— Екклезия — это и есть… — Она осеклась.
— Ну конечно. — Настал его черед источать яд. — Сейчас ты скажешь, что екклезия — это и есть Матерь с Сыном. Но ведь это по сути своей богохульство, ересь. Или я не прав? И какой кары, по-твоему, оно достойно? Чумы? Новой нерро лингвы?
— Номмо Матра эй Фильхо, — прошептала она, воздев очи горе. — Молю, дайте мне сил…
— ..извести род, который ты ненавидишь, который считаешь нечистым. Опомнись, женщина! Мы всего лишь жертвы.
— Потомки шлюх! — процедила она. — Все те женщины — шлюхи. “Спасение полонянок” это доказывает! И тут Раймона осенило.
— Откуда ты? — спросил он. — Из какого рода?
— Мой род — екклезия. Мое имя — Премиа Санкта.

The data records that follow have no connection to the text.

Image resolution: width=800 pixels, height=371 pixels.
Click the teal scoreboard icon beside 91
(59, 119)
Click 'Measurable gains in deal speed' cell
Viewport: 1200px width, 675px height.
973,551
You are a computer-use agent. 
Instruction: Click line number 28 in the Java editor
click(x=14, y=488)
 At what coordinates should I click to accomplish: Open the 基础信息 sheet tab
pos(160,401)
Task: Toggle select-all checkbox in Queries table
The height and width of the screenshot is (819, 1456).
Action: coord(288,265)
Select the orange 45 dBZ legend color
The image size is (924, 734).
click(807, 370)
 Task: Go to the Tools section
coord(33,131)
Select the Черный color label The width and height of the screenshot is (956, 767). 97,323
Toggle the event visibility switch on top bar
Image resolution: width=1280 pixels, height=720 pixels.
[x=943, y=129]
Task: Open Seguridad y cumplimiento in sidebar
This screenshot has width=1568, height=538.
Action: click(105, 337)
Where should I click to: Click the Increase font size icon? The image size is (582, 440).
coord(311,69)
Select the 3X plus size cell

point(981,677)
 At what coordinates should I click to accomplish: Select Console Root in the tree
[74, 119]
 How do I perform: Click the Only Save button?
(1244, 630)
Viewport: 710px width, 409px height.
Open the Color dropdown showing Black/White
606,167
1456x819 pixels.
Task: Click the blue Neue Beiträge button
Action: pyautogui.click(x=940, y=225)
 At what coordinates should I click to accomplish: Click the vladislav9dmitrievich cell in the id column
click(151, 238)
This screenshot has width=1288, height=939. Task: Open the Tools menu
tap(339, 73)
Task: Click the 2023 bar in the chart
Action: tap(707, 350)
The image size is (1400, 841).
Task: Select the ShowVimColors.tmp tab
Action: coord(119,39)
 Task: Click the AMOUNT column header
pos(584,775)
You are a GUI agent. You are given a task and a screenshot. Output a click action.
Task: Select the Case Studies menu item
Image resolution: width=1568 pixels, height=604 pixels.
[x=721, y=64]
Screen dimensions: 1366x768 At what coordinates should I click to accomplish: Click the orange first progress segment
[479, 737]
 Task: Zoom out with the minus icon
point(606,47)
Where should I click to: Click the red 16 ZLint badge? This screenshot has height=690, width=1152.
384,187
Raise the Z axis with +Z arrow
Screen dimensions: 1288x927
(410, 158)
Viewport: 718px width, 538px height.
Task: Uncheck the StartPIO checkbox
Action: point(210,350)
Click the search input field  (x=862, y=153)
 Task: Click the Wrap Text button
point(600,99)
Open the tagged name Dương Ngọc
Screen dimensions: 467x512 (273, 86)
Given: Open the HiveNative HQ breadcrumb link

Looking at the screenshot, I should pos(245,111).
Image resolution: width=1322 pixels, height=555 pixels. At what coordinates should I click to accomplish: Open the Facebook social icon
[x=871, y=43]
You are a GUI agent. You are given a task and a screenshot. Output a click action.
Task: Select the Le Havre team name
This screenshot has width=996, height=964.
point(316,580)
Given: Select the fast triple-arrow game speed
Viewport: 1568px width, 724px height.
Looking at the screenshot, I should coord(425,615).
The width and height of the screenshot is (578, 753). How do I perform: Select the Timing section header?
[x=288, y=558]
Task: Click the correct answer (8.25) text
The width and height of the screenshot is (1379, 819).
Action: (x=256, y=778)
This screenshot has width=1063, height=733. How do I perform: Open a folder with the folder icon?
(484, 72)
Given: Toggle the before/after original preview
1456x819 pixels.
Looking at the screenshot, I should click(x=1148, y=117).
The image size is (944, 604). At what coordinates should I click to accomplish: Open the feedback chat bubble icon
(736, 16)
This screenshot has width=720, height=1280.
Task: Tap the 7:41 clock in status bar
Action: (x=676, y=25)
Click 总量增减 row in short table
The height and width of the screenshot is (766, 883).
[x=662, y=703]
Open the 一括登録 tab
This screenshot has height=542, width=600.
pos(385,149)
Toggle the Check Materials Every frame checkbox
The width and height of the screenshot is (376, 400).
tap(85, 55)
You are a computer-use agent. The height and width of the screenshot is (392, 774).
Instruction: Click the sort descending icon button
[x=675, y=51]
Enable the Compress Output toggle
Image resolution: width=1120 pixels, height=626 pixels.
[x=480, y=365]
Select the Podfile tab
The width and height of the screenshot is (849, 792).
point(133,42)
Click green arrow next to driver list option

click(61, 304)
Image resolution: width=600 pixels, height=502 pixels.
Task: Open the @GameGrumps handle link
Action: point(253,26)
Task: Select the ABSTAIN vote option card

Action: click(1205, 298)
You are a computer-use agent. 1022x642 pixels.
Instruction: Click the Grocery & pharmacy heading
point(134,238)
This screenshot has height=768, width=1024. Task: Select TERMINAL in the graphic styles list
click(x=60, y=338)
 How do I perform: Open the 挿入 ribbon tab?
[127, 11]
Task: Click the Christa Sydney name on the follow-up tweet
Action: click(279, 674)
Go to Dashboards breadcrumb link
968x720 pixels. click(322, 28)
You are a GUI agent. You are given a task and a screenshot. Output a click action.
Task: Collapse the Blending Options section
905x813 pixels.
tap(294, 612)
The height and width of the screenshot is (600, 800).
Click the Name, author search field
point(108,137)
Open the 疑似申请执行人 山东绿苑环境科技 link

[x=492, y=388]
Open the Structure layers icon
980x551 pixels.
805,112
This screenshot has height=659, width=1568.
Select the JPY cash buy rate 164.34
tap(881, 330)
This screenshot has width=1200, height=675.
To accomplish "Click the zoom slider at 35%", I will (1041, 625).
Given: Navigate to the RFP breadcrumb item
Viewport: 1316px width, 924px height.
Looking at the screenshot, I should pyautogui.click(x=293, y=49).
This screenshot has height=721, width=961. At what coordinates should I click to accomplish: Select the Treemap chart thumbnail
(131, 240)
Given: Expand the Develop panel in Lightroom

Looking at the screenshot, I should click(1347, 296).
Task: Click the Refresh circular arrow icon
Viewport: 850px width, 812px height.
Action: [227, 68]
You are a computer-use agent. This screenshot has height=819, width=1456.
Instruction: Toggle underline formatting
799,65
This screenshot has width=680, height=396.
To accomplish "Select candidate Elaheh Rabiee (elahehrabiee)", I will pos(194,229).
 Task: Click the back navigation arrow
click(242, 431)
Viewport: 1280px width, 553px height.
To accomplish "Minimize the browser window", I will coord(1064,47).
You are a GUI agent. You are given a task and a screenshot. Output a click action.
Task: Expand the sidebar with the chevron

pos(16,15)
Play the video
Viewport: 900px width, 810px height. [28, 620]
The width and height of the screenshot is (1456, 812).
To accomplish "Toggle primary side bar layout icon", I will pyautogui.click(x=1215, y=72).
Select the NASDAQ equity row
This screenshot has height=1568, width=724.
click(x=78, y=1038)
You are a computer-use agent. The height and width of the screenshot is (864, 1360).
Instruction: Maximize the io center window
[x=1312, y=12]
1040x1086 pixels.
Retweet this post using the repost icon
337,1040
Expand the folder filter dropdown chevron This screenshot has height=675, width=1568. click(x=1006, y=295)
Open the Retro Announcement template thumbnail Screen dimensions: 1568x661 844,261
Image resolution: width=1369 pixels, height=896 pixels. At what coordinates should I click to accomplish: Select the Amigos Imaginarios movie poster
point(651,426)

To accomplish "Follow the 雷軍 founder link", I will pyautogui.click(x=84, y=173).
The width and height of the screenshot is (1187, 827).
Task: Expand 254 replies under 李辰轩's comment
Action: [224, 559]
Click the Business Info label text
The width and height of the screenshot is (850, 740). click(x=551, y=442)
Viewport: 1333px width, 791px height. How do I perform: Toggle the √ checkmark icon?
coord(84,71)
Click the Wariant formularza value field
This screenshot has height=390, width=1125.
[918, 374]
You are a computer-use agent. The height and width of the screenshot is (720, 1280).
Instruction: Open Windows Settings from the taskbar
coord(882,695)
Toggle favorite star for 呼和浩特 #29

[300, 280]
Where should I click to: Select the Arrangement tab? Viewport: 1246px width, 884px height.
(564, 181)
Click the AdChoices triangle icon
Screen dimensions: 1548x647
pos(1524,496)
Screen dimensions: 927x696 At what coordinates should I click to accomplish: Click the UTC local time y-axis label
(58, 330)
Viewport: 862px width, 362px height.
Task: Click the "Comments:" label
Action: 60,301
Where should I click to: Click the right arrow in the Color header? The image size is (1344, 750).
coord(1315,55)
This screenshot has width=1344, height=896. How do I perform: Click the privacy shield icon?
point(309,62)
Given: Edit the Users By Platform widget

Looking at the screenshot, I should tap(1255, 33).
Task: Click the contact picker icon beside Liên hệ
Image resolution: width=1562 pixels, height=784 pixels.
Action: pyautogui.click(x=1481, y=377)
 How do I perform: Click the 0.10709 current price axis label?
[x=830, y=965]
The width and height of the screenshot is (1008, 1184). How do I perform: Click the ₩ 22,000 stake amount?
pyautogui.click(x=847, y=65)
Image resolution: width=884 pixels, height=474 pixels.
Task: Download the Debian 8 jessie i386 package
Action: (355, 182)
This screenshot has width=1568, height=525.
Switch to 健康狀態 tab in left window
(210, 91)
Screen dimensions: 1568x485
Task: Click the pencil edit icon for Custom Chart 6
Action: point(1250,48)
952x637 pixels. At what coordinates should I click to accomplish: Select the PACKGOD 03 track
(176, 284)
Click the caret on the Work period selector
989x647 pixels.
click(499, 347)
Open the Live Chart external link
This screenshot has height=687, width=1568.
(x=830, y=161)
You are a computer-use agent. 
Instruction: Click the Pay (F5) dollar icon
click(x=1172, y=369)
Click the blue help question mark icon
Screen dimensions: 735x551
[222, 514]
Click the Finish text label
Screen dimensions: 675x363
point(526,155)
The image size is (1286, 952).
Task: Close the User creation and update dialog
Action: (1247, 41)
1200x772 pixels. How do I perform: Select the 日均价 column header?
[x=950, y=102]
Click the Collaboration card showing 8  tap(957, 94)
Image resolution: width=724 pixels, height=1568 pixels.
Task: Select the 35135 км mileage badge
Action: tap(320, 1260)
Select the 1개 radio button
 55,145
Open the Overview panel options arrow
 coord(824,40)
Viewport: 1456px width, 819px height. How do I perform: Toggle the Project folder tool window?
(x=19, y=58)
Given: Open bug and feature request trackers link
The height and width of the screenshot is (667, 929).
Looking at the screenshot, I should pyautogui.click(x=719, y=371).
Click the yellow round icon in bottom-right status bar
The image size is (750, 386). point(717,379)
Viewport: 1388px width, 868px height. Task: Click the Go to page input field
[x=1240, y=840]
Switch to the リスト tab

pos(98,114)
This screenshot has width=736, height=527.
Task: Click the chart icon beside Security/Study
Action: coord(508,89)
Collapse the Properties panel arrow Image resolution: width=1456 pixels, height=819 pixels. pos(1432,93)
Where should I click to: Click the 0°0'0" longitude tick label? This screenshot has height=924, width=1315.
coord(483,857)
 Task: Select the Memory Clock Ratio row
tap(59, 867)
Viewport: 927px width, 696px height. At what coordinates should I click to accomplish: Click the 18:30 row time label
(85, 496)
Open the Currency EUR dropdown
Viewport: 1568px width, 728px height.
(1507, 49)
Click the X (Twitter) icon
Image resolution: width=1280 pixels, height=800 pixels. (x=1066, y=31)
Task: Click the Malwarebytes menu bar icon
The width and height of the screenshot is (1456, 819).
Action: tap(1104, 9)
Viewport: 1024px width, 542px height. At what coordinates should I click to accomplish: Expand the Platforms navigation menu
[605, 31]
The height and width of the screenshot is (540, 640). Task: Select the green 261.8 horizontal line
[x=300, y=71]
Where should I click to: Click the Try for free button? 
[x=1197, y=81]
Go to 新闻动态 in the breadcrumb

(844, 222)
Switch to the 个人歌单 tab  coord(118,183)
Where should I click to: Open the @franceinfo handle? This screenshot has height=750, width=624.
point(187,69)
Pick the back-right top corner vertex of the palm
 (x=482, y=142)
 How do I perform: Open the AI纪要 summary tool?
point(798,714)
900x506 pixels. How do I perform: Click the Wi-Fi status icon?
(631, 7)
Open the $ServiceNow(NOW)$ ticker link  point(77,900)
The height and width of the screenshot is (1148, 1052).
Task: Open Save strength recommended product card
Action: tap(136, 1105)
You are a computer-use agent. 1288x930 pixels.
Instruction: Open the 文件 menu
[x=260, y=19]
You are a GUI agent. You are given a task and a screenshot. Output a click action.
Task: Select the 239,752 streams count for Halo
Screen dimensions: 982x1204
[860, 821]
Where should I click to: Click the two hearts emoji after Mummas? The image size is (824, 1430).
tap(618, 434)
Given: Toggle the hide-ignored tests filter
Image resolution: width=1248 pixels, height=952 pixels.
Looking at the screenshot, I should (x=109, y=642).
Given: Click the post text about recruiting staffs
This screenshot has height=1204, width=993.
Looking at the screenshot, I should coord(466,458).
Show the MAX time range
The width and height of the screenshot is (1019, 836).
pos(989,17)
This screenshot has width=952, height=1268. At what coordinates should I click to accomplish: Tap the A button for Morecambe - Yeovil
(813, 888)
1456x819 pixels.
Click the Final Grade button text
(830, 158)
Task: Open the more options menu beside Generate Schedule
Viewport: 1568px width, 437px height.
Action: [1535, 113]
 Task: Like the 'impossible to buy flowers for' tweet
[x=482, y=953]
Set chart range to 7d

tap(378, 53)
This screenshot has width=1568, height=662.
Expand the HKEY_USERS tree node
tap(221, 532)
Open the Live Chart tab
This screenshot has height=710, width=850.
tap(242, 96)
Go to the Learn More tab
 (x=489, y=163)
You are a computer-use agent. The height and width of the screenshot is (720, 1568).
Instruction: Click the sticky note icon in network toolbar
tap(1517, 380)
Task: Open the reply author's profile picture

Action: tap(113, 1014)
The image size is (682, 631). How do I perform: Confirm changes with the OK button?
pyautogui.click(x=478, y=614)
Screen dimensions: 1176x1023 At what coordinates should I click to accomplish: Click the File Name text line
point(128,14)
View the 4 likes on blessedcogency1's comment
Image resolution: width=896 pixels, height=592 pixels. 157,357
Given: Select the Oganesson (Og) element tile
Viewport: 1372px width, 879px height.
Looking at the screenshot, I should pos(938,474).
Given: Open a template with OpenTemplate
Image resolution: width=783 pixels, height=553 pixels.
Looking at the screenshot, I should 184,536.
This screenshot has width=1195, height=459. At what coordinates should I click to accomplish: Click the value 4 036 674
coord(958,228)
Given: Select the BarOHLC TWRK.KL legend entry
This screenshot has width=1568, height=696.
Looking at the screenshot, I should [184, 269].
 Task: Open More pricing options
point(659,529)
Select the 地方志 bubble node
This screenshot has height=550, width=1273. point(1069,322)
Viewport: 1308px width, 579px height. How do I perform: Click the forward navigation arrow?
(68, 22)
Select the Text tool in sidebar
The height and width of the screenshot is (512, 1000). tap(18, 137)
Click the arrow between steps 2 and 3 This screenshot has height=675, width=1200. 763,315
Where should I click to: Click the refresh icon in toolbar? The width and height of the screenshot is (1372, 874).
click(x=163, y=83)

— А раньше? Ладно, не надо. — Он горько усмехнулся. — Не утруждай себя. По-моему, я знаю ответ. — Помолчав немного, Раймон спросил:
— А что, Премио Санкто тоже Серрано?
В темных глазах зажглись лютые огоньки.
— Бассда! — прошипела она. — Я не желаю слышать твои мерзкие речи!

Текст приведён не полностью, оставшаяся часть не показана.